Koch’s book is worth a read. She earned a PhD in reading and educational psychology from Purdue University. She is the founder and president of Celebrate Kids, Inc., a Christian ministry based in Fort Worth, Texas. Her podcast, Encouraged with Celebrate Kids, is worth a listen, too. I love how she sees kids for who they are, and helps empower parents to go meet the needs of their children. It is an empowering thing because she gives practical methods for things like boundary-setting, encouraging children, and understanding the 5 core needs of individuals. It is parenting advice, but it is so much more. She is passionate about spiritual formation and Scripture. She is encouraging and positive. I always leave feeling more powerful than I did before I listened.
These two books below by the Tripp brothers are used a lot in Christian parent circles. I need to re-read. The former is a longer read than the latter, for your information.
Shepherding A Child’s Heart by Ted Tripp
Parenting by Paul Tripp
Parents as Mentors (Sally Clarkson)
“A pupil is not above his teacher, but everyone, after he has been fully trained, will be like his teacher.” Luke 6:40
I love Jesus’s words, recorded in Luke chapter 6. Jesus was the model. We look to Him because we cannot be the model He was. He is everything. Sally Clarkson writes in one of her many blogposts on mentorship:
“Modeling is not something that can be passed on by keeping a rule or memorizing scripture. Modeling and influencing another in godliness is only effective if it is authentic, real and lived out in the teacher who is in authority.” (Clarkson, 2019)
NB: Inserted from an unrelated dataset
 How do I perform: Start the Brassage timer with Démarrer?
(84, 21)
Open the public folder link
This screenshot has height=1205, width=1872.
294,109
Too often I am tempted to swing the pendulum in the direction of legalism and morality. Oh, how insidious and wicked it can be. My own internal self-talk can be littered with a plethora of “shoulds” and “musts”. How sad! Maybe instead of protecting the gospel, I am protecting my own reputation or morality. Does anyone else relate? Thankfully, we have Jesus. The Gospel is the way. The truth that Christ has set us free from sin and therefore, if anyone is in Christ, He is a new creation rings louder when I actually look upward and stop listening to that crappy internal tape. We have a mentor in Jesus who knows how we struggle, and cares about it.
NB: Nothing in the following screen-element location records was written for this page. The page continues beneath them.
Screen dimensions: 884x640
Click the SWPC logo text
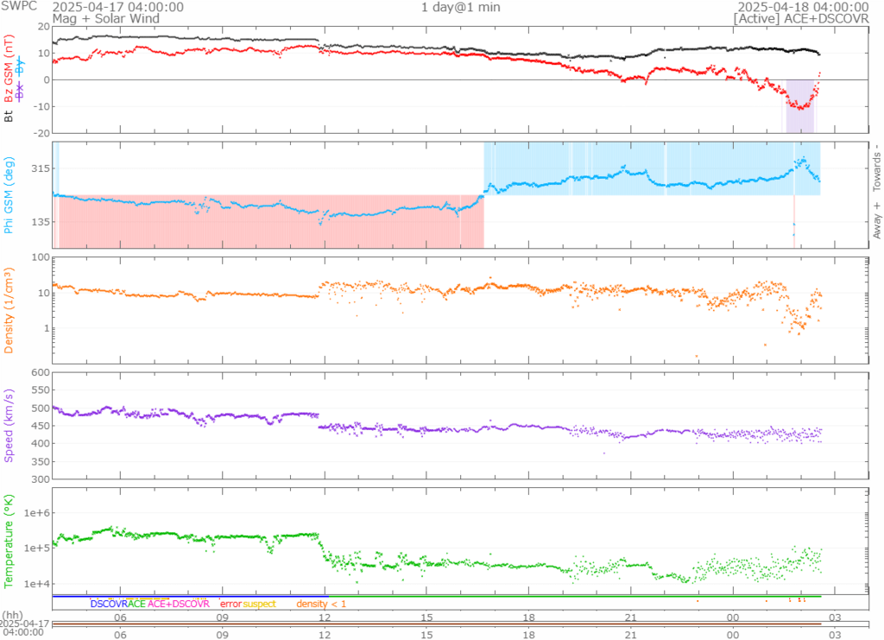[x=19, y=7]
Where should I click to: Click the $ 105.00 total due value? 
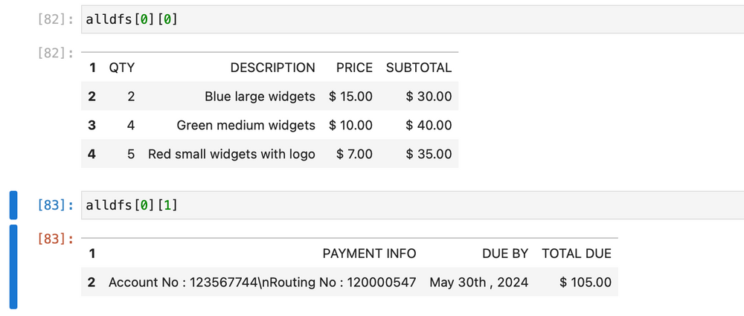[586, 283]
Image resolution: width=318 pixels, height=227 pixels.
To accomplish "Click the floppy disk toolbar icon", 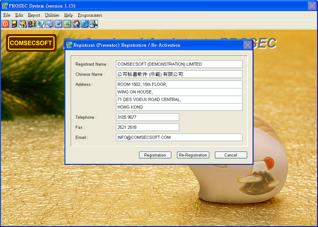I will [x=14, y=24].
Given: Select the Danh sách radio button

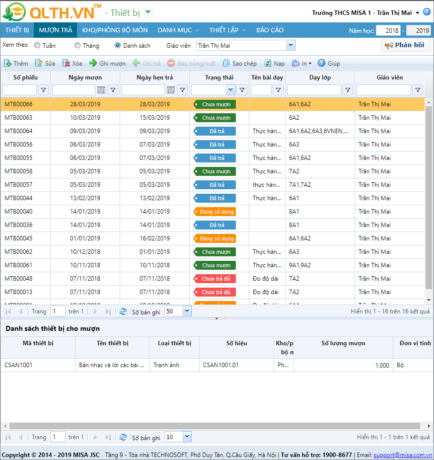Looking at the screenshot, I should [x=118, y=46].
Modeling for our kids a passion for Jesus is what we all need to pray for. Not a passion that ignites and burns out quickly, but a long, slow-burning passion. Sally Clarkson puts it clearly here:
“I could not be perfect, but I could be passionate about my love for Him, and grow in maturity, righteousness and character in front of my children, showing them how to discipline their own lives for finding maturity and growth.” (Clarkson, 2019)
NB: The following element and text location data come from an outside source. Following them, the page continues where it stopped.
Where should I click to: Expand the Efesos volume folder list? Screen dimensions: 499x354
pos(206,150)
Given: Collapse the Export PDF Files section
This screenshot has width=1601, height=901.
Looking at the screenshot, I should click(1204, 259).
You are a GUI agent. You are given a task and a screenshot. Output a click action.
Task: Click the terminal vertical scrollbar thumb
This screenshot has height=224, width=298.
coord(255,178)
She goes on to talk about spending time with God, to love talking about Him, to love engaging in His Word, in front of the children. If it’s authentic, it will show.
As a homeschool mom, I have found that spending time with God is better done when my mind is surrendered to His will. If I have a ton of “priorities” floating around in my mind and a drive to accomplish-accomplish-accomplish, then my sinful inclination is to neglect my time with God. What if I can ask Him to make me more faithful? To clear my mind for the moments He has desired me to have with Him? Then, to clear my schedule for those moments? Then practically, using an environmental cue might help. For instance, every time I bring down a load of laundry and get it started, I can grab my Bible and read for five minutes or so. Use an anchor in the day to which you attach your time with Him. God knows where you are in life. He knows your station and He knows it is NOT easy to break away to spend some time in the Word with Him on your own when the kids are awake. But what if you trust He will make a way tomorrow? Then, take the next step for tomorrow.